# 阅读材料:

------------------------------------

Lag-Llama：时间序列大模型开源了！

之前我们介绍过TimeGPT，它是第一个时间序列的大模型，具有零样本推理、异常检测等能力。TimeGPT引发了对时间序列基础模型的更多研究，但是它是一个专有模型，只能通过API访问。

如今，终于出现一个用于时间序列预测的开源大模型：Lag-Llama

在原论文《Lag-Llama: Towards Foundation Models for Probabilistic Time Series Forecasting》中，Lag-Llama作为单变量概率预测的通用大模型提出。

在本文中，我们将探讨Lag-Llama的架构、功能以及训练方式。还会通过代码将lagllama应用于一个预测项目中，并将其与其他深度学习方法Temporal Fusion Transformer (TFT) 和DeepAR进行性能比较。

Lag-Llama

lagllama是为单变量概率预测而构建的，它使用不依赖于频率的通用方法来标记时间序列数据。这样模型可以很好地泛化到不可见的频率。

1、时间序列数据处理

laglllama的标记策略是使用一组指定的滞后特征。

它将从这个列表中为给定的数据集选择所有合适的频率: 季度、月、周、天、小时、秒

也就是说，如果以每日频率提供数据集，lag – llama将尝试使用每日滞后(t-1)，每周滞后(t-7)，每月滞后(t-30)等构建特征。

策略如下图所示。

从上图中，我们还可以看到模型构建了其他静态协变量，例如秒/分、小时/天等等，直到季度/年。虽然这可以很好地推广到所有类型的时间序列，但它有一个致命的缺点：由于固定的滞后指数列表，输入令牌可能会变得非常大。

例如，查看每小时数据的每月频率需要730个时间步。这意味着除了所有静态协变量之外，输入令牌的长度至少为730。

2、Lag-Llama架构

Lag-Llama是一个基于transformer的纯解码器模型，其灵感来自大型语言模型LLaMA的体系结构。它利用Transformer体系结构来解析输入token，并将它们映射到具有置信区间的未来预测。

从图中可以看到输入标记是滞后时间步长和静态协变量的拼接。输入序列通过线性投影层将特征映射到解码器内部注意力模块的隐藏维度。另外就是在最后的输出，序列被发送到一个分布头负责输出一个概率分布。

------------------------------------

# 练习任务:
**A)** 根据上面的Lag-Llama介绍文回答以下问题：
(i) 文中说TimeGPT是哪一类模型？只能通过什么方式访问？
(ii) 以每日频率提供数据集时，Lag-Llama构建的每周滞后记作什么？
(iii) 查看每小时数据的每月频率需要多少个时间步？
**B)** 从上面Lag-Llama介绍文的最后一句之后续写一段。

# 给定资料:
------------------------------------

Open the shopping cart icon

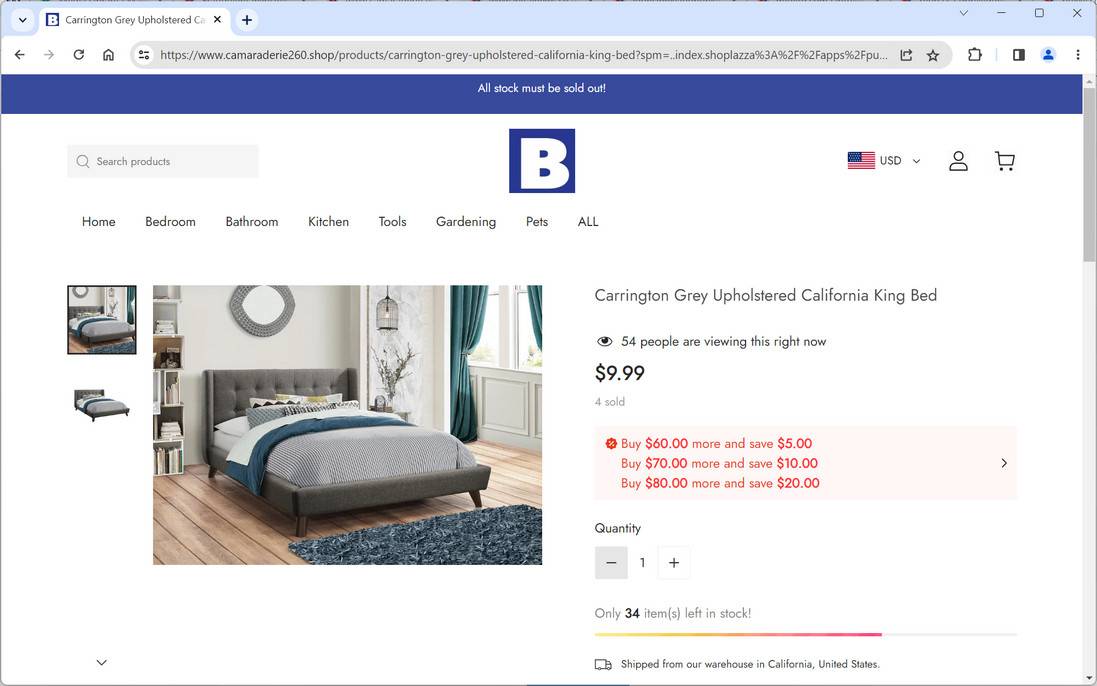(1005, 161)
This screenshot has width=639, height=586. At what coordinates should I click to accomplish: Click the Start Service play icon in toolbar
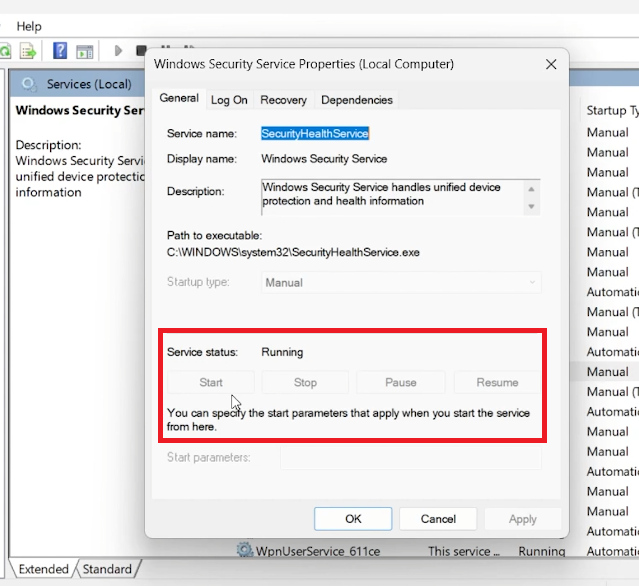(118, 50)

------------------------------------

# 参考答案:
**A)**
(i) TimeGPT是一个专有模型，只能通过API访问。
(ii) 每周滞后记作t-7。
(iii) 需要730个时间步。

**B)**
在推理过程中，输入序列生成下一个时间点的分布。然后通过自回归，模型逐个生成剩余的预测序列，直到达到设置的长度。

生成预测的自回归过程有效地允许模型为其预测生成不确定性区间。但是这里的问题就是如果序列很长，自回归的方式会将错误扩大。

3、Lag-Llama的训练

作为一个基础模型，Lag-Llama显然是在大量的时间序列数据语料库上训练的，因此该模型可以很好地泛化未见过的时间序列并进行零样本预测。

论文中说：Lag-Llama在来自不同领域的27个时间序列数据集上进行了训练，如能源、交通、经济等。

数据包含7965个单变量时间序列，总计约3.52亿个令牌。

所有数据集都是开源的，包括ethth, Exchange和Weather等。

Lag-Llama实践及测试

因为代码已经开源，所以我们可以直接测试，我们首先使用Lag-Llama的零样本预测能力，并将其性能与特定数据模型(如TFT和DeepAR)进行比较。

Lag-Llama的实现是建立在GluonTS之上的，所以我们还需要安装这个库。实验使用了澳大利亚电力需求数据集，该数据集包含五个单变量时间序列，以半小时的频率跟踪能源需求。

这里有个说明：Lag-Llama目前的实现是初期阶段。并且存还在积极开发中，后面可能还会有很大的调整，因为目前还没加入微调的功能。

1、环境设置

 !git clone https://github.com/time-series-foundation-models/lag-llama/

 cd lag-llama

 pip install -r requirements.txt --quiet

然后需要我们从HuggingFace下载模型的权重。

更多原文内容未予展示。